[EXCERPT]
*** Begin section ***
Are people living with Diseases like Cancer or AIDS (HIV) protected by the ADA?
Yes. People with Cancer, AIDS or certain other life-altering diseases can have long-term disabilities that make it hard to work or get around.
What is the ADA’s Definition of Disability?
Under the Americans with Disabilities Act of 1990, an individual has a “disability” if he or she has a physical or mental impairment that substantially limits one or more major life activities. a person who has a history or record of such an impairment, or a person who is perceived by others as having such an impairment.
The Essence of Discrimination
Tom Hanks, in his first Academy Award-winning performance, plays Andrew Beckett, a talented lawyer at a stodgy Philadelphia law firm. The homosexual Andrew has contracted AIDS but fears to inform his firm about the disease. Andrew hires Joe Miller (Denzel Washington), a black attorney, who begins to realize the discrimination practiced against Andrew is no different from the discrimination Miller himself has to battle against being black.
*** End section ***
[EXTRACTED MATERIAL]
*** Begin section ***
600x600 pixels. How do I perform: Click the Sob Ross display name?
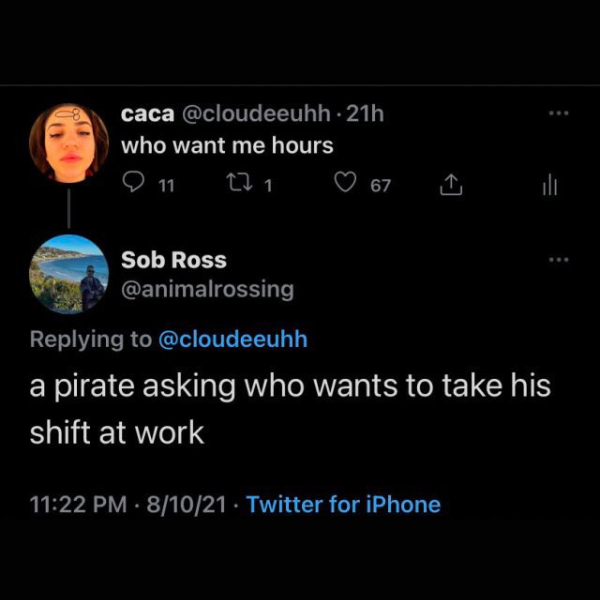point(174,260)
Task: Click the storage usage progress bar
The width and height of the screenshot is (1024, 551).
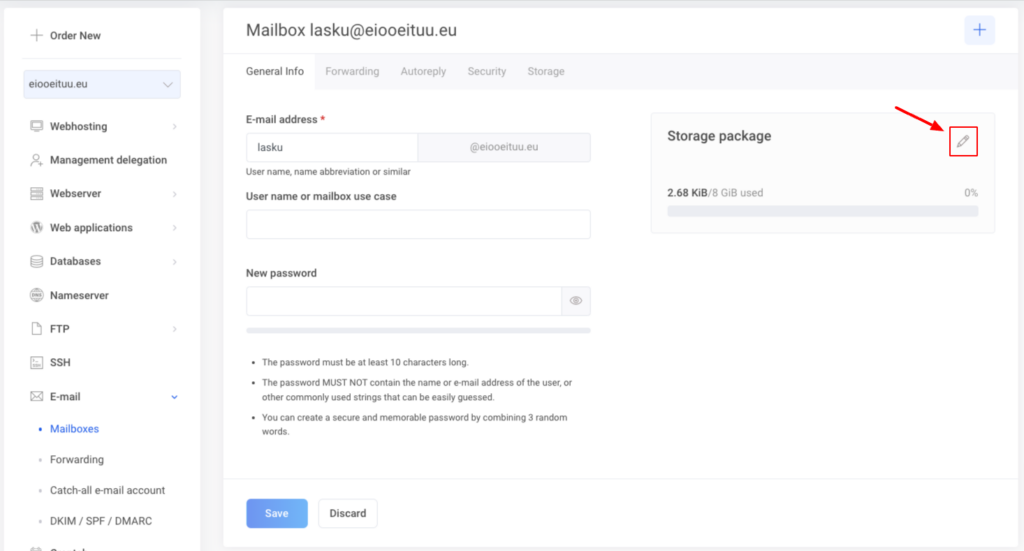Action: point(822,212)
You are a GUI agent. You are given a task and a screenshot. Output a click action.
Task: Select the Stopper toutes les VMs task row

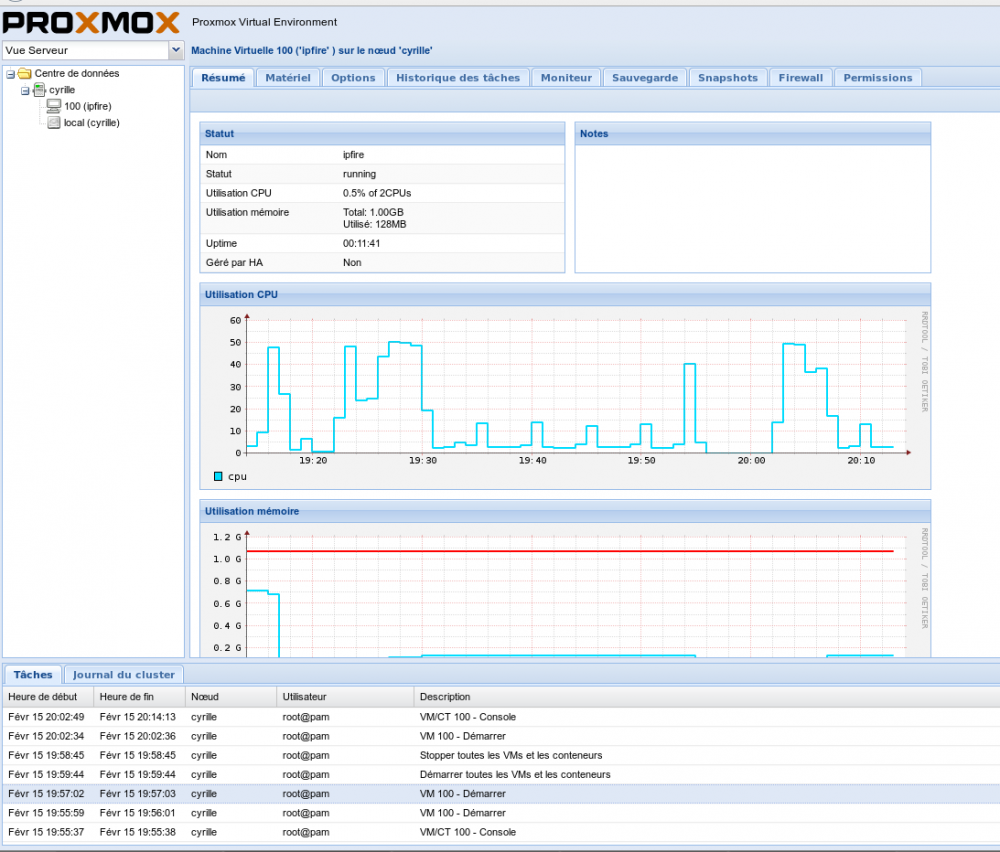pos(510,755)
*** End section ***
[EXERCISE 1]
According to the ADA page, what kind of law firm does Andrew Beckett work at?
[EXERCISE 2]
Translate this sentence from the ADA page into Spanish: "People with Cancer, AIDS or certain other life-altering diseases can have long-term disabilities that make it hard to work or get around."
The data has no connection to the ADA page.

[TASK OUTPUT 1]
A stodgy Philadelphia law firm.

[TASK OUTPUT 2]
Las personas con cáncer, sida o algunas otras enfermedades que cambian la vida pueden tener discapacidades de larga duración que les dificultan trabajar o desplazarse.